Chrome アプリに対する制限の一部は、コンテンツ セキュリティ ポリシー(CSP)によって適用されています。このポリシーは常に以下にあり、Chrome アプリでは変更できません。
default-src 'self';
connect-src * data: blob: filesystem:;
style-src 'self' blob: data: filesystem: 'unsafe-inline';
img-src 'self' blob: data: filesystem:;
frame-src 'self' blob: data: filesystem:;
font-src 'self' blob: data: filesystem:;
media-src * data: blob: filesystem:;
Offline_enabled の指定
アプリがオフラインで適切に動作することが前提となります。そうでない場合は、その事実をアドバタイズし、ユーザーがオフラインのときに起動アイコンがグレー表示になるようにします。これを行うには、アプリ マニフェスト ファイルで offline_enabled
を false
に設定します。
{
"name": "My app",
...
"offline_enabled": false,
...
}
データのローカル保存
次の表に、データをローカルに保存するオプションを示します(データの管理もご覧ください)。
API | 最適な用途 | メモ |
---|---|---|
Chrome Storage API | 少量の文字列データ | 設定や状態に適しています。リモートで簡単に同期できます(必須ではありません)。割り当てがあるため、大量のデータには適していません。 |
IndexedDB API | 構造化データ | データの迅速な検索を可能にします。unlimitedStorage 権限で使用。 |
ファイルシステム API | それ以外 | ファイルを保存できるサンドボックス領域を提供します。unlimitedStorage 権限で使用。 |
データをリモートに保存する
一般的に、データをリモートで保存する方法は任意ですが、一部のフレームワークや API が役立つ場合があります(MVC アーキテクチャをご覧ください)。Chrome Storage API を使用する場合は、アプリがオンラインになってユーザーが Chrome にログインするたびに、同期可能なすべてのデータが自動的に同期されます。ユーザーがログインしていない場合は、ログインを求められます。ただし、ユーザーがアプリをアンインストールすると、同期されたデータは削除されます。{質問: 本当ですか?}
ユーザーがアプリを再インストールした場合に優れたユーザー エクスペリエンスを提供できるよう、ユーザーのデータはアンインストール後少なくとも 30 日間は保存しておくことをおすすめします。
UI をデータから分離する
MVC フレームワークを使用すると、データに対するアプリのビューから完全に分離するようにアプリを設計して実装できます。MVC フレームワークの一覧については、MVC アーキテクチャをご覧ください。

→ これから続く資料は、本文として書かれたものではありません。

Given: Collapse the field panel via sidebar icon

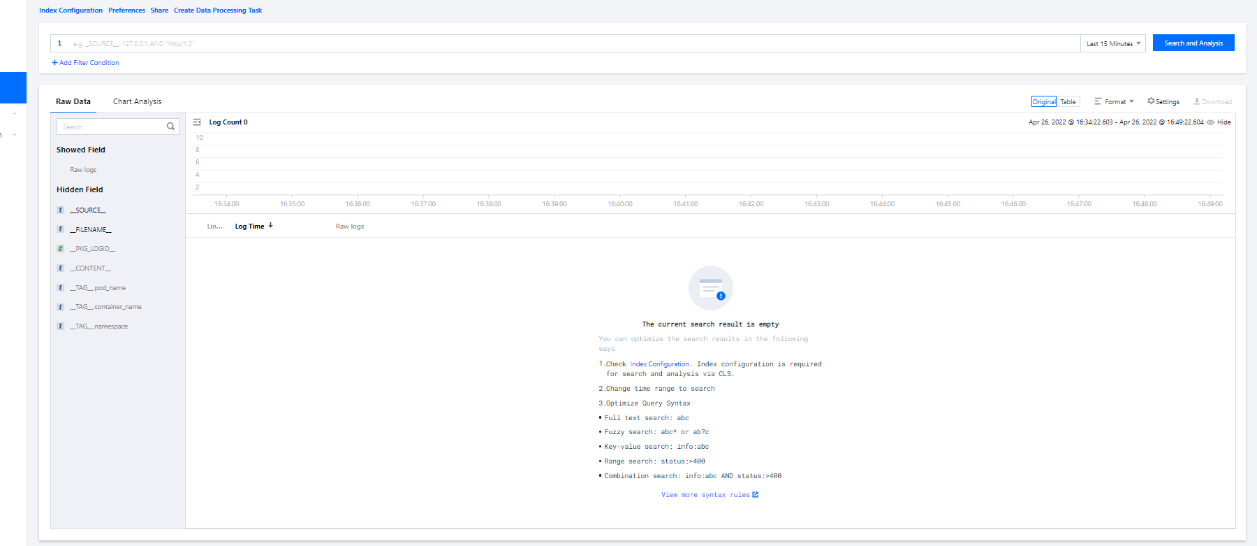Looking at the screenshot, I should 197,122.
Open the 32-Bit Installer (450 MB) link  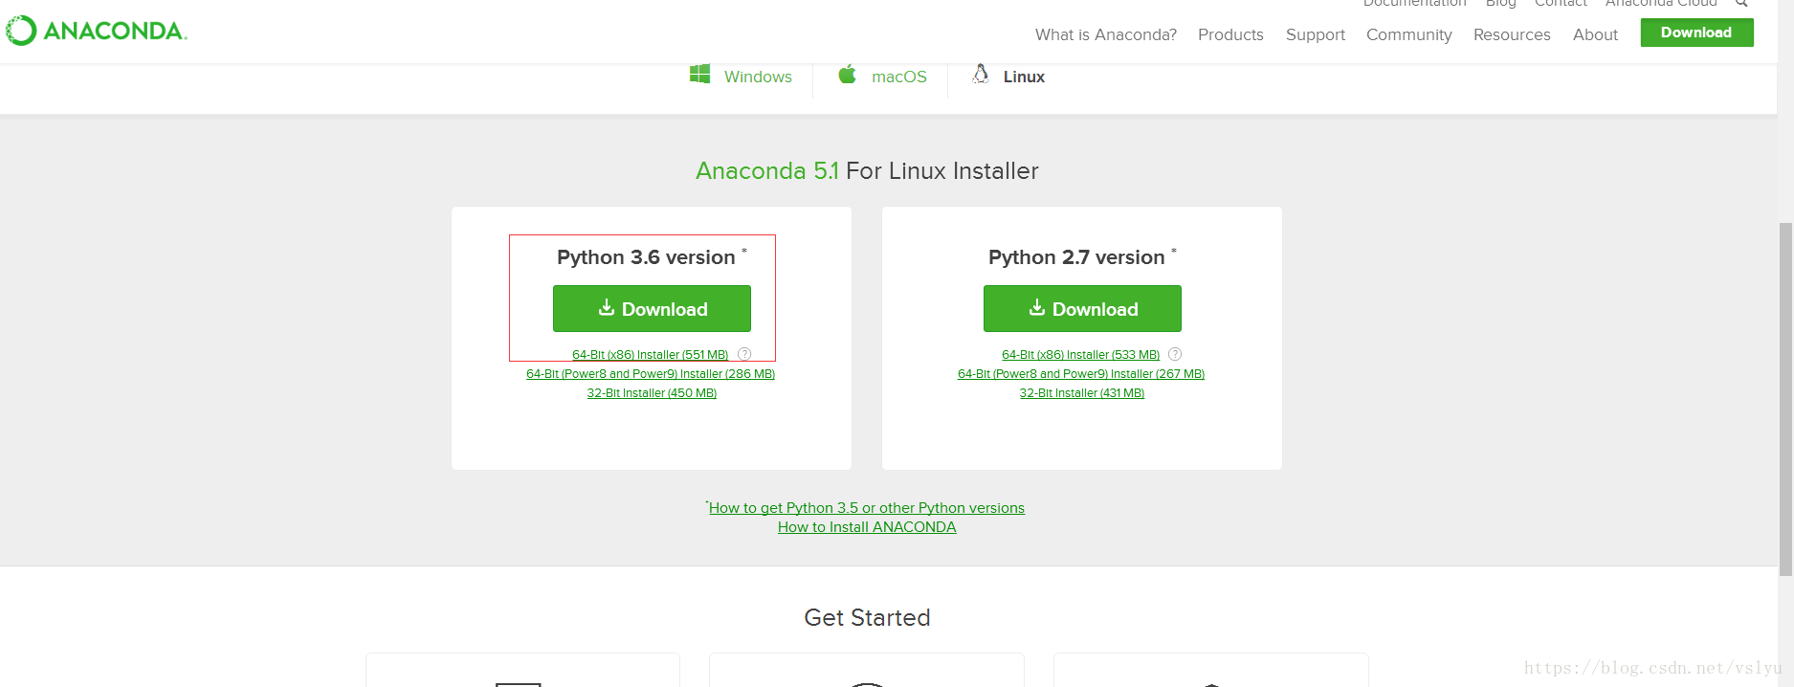652,393
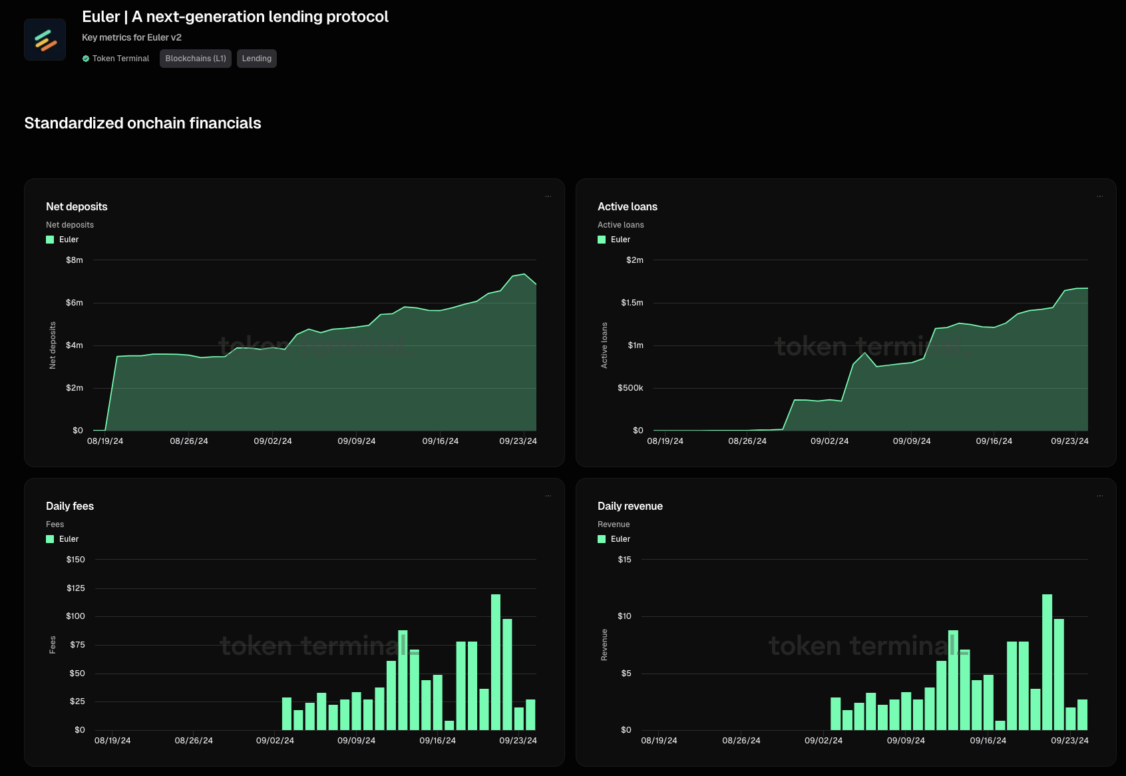
Task: Click Euler color swatch in Daily revenue legend
Action: tap(602, 539)
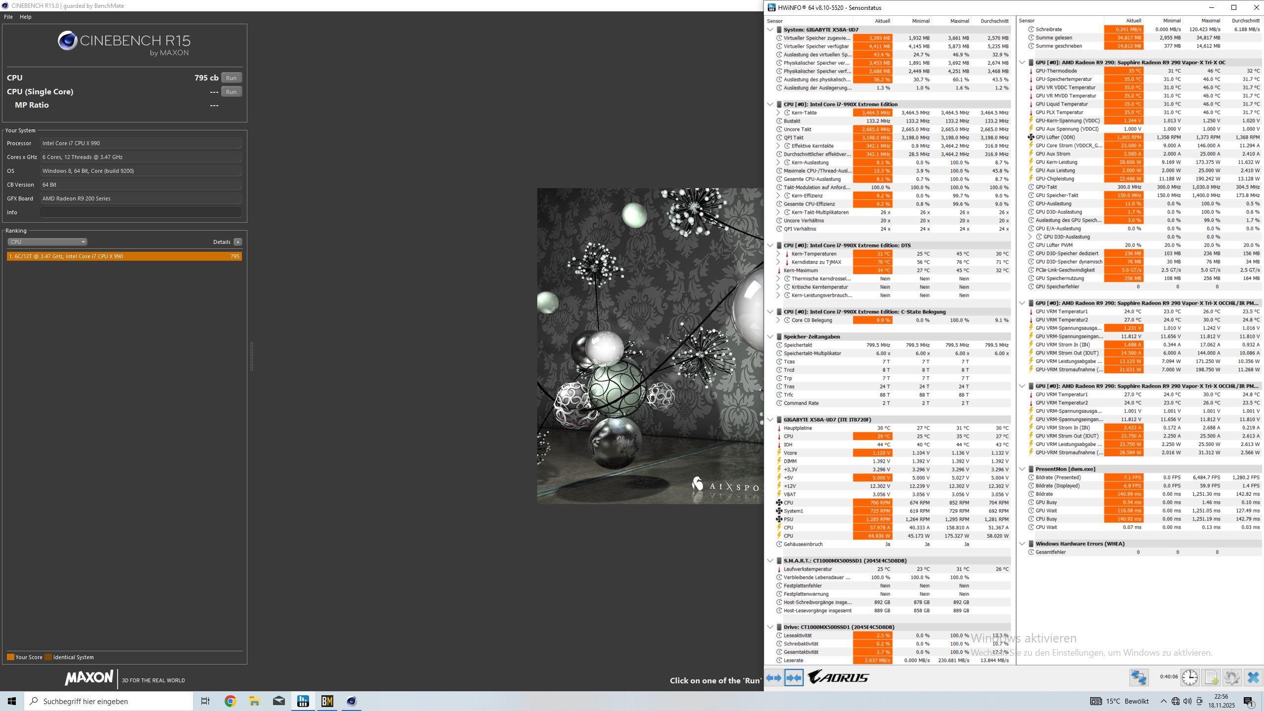Click the shrink columns arrows icon in HWiNFO
The width and height of the screenshot is (1264, 711).
click(794, 678)
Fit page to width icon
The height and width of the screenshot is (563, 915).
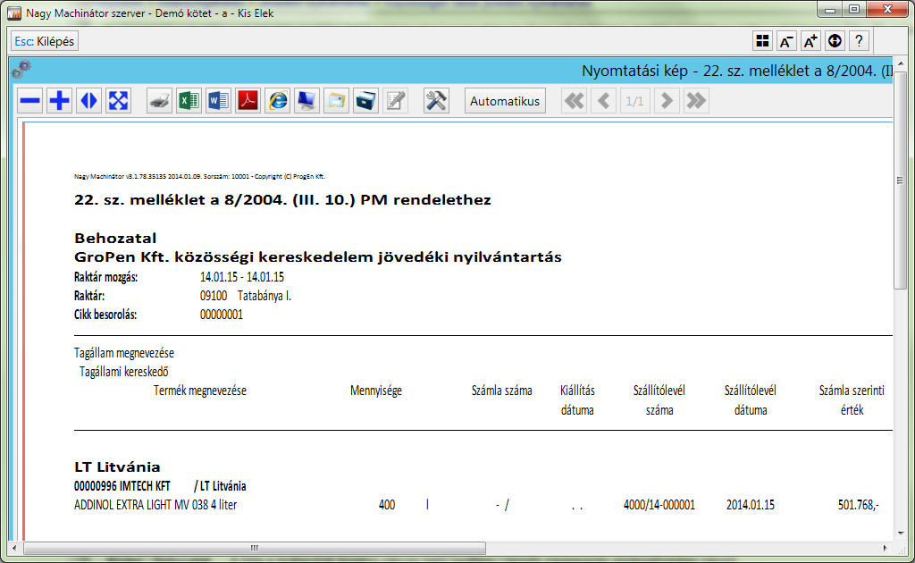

アプリがカスタム サーバーと通信する場合、サーバーは HTML のチャンクではなく、データを提供する必要があります。RESTful API の観点から考えてください
データをアプリから分離すると、データの別のビューを簡単に提供できるようになります。たとえば、一般公開データのウェブサイト ビューを提供できます。ウェブサイト ビューは、ユーザーが Chrome を離れているときに役立つだけでなく、検索エンジンがデータを見つけやすくなります。
テスト
次のような状況でもアプリが正常に動作することを確認します。
- アプリはインストールされたが、すぐにオフラインになる。つまり、アプリの初回使用はオフラインです。
- アプリは、あるパソコンにインストールされてから、別のパソコンに同期されます。
- アプリがアンインストールされた後、すぐに再びインストールされます。
- アプリは、同じプロファイルの 2 台のパソコンで同時に実行されています。1 台のパソコンがオフラインになり、ユーザーがそのパソコンで大量の処理を行い、その後再びオンラインになったときに、アプリは妥当な動作をしなければなりません。
- アプリの接続が断続的で、オンラインとオフラインが頻繁に切り替わる。
また、アプリがユーザーのマシンにユーザーの機密情報(パスワードなど)を保存しないことを確認します。